The previous analyses suggest a link between changes in neural activity and behavioral improvement. To further investigate this relationship, we first compared the rates of change in ERP amplitude and performance across blocks using orthogonal polynomial decomposition (with a focus on the linear and quadratic trends). For each participant, we standardized the accuracy (i.e., probability of reporting the 2 vowels accurately), response times, and electrophysiological data (i.e., mean amplitude for the 100- to 140-ms and 300- to 400-ms interval at T8) based on the within-subject range over the blocks of trials (i = 1–5) for each measure (i.e., blocki − blockmin/blockmax − blockmin). (For this analysis as well as the correlation between response time and ERP amplitude, the response time to first [RT1] and second [RT2] button were averaged together because they show comparable learning rate [see Behavioral Data] and were highly correlated with each other, r = 0.96.) Figure 3 shows the group mean change in accuracy, response time, and brain activity as a function of block. An ANOVA on the standardized value revealed a main effect of block (linear trend, F1,15 = 61.81, P < 0.001), but more importantly there was no block by measure interaction, F < 1, indicating that increases in ERP amplitudes over the right temporal cortex paralleled behavioral improvement.
In addition, we examined whether this relationship between ERP amplitude and behavioral improvement can also be observed in each participant by computing correlations between performance and change in ERP amplitude for each of the 16 participants and by testing, using one-sample t-tests, whether the group mean correlations differed from 0 (after Alain and others 2001). For the accuracy data, the relationship between learning rate in identifying the 2 concurrent vowels and changes in ERP amplitude varied substantially among the participants and did not differ from 0 (Ta: group mean r = 0.02, range: −0.87 to 0.99; rT350: group mean r = 0.10, range: −0.72 to 0.86). For the response time data, there was a more consistent learning-related decrease in response time that was paralleled by an increase in ERP amplitude in 13 out of 16 participants (Fig. 4). That is, larger Ta and rT350 amplitude were associated with faster response time (Ta: group mean r = −0.43, range: −0.94 to 0.24, t15 = 4.91, P < 0.001; rT350: group mean r = −0.42, range: −0.97 to 0.84, t15 = 3.23, P < 0.006). These individual correlations suggest a more direct link between behavioral changes and the ERP measures and provide further evidence supporting the claim that enhancement in ERP amplitude over the right temporal lobe underlies behavioral improvement.

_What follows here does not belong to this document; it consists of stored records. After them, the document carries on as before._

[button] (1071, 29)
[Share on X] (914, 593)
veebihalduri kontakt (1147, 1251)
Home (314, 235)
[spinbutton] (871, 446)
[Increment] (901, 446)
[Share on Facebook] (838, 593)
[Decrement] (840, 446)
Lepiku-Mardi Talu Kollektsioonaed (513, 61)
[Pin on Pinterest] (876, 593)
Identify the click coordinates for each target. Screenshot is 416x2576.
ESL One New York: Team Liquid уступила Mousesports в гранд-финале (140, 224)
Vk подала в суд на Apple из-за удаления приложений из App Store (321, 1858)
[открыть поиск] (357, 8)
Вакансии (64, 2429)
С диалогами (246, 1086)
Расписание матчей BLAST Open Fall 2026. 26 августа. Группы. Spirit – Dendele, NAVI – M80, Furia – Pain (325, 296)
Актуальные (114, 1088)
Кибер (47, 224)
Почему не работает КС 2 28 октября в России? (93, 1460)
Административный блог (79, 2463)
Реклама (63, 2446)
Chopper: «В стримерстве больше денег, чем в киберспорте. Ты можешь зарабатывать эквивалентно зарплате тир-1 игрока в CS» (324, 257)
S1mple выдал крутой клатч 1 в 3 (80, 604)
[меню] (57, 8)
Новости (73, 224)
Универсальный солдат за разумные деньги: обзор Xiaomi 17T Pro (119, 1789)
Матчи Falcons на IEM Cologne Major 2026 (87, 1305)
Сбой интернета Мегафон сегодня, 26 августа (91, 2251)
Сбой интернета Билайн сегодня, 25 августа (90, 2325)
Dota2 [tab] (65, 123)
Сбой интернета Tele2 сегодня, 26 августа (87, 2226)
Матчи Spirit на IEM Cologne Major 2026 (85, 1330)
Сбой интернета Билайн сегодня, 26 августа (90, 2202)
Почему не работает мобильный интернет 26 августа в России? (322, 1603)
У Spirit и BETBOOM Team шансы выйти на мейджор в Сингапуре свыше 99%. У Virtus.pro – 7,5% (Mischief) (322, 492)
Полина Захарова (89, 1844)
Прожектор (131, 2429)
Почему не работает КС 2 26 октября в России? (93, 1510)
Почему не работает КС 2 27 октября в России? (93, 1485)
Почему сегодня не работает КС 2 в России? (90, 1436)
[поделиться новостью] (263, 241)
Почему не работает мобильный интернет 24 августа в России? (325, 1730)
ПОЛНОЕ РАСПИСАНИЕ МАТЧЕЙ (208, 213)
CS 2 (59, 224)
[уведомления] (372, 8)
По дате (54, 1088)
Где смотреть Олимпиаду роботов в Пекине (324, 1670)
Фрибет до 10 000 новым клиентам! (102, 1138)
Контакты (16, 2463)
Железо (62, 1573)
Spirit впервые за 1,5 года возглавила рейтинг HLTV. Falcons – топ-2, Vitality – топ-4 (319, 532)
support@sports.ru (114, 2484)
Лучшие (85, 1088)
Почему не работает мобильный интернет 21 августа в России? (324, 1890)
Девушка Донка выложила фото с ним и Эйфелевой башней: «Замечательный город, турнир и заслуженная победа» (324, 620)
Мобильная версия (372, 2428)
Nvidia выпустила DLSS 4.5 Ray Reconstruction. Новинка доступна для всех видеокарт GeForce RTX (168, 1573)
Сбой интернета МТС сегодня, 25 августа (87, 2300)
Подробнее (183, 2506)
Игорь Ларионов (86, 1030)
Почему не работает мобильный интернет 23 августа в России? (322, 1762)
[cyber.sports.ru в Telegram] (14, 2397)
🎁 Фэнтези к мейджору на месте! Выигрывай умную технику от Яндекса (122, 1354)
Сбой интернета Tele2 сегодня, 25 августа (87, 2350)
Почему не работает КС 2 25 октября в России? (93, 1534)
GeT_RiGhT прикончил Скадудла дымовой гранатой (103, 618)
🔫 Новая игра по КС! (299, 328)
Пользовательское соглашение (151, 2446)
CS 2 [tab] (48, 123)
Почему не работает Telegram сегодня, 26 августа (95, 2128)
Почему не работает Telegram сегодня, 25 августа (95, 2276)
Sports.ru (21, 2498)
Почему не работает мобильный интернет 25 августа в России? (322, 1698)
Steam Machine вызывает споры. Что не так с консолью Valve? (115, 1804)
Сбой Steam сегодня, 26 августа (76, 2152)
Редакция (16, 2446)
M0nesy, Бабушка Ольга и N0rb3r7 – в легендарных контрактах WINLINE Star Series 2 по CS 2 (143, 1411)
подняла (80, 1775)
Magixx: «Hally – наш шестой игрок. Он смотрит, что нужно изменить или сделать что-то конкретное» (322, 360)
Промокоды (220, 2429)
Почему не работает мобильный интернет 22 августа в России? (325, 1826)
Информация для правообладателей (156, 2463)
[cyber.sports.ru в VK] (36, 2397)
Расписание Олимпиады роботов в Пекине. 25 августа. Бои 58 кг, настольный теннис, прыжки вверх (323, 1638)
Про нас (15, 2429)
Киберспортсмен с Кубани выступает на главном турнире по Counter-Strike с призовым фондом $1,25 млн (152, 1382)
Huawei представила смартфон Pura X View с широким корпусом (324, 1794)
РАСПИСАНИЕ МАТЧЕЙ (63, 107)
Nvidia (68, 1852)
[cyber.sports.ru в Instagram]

The contour map for the early (130 ms) training-related enhancement in ERP amplitude (Fig. 2B) is consistent with a radial source in the right secondary auditory cortex along the lateral superior temporal surface (Wood and Wolpaw 1982; Picton and others 1999). The amplitude distribution of the late enhancement likely reflects activity from tangential generators located in the anterior portion of the right superior temporal plane (Fig. 2B). However, a generator located in the inferior portion of the prefrontal cortex could also account for the amplitude distribution.
To investigate the sources of these early and rapid changes in cortical responsiveness further, we used sLORETA to compute statistical maps from the difference wave between the first and the fourth block of trials over the 40- to 640-ms interval. (The fourth block of trials was chosen because it showed the largest practice-related changes.) These maps are derived by performing a location-wise weighting of the results of a minimum norm least-squares analysis with their estimated variances. The analysis shows that the dominant intracerebral source for the early evoked response (136 ms) was located in the right middle and lateral temporal lobe (Fig. 5). This right-lateralized effect of learning is not limited to fast perceptual learning but has also been observed following extended training over several days (Reinke and others 2003; Bosnyak and others 2004) and as a result of musical training (Shahin and others 2003). The sLORETA solution also suggested a source in the right inferior prefrontal cortex rather than in the anterior temporal lobe during the late evoked response (336 ms). A contribution of the prefrontal cortex may come as no surprise given the nature of the task, which requires participants to parse, maintain, and manipulate acoustic information. Together, these results suggest that rapid auditory perceptual learning depends on a right frontotemporal network that has been shown to play an important role in sensory memory (Alain and others 1998) as well as in tasks involving pitch comparison and retention (Zatorre and others 1994).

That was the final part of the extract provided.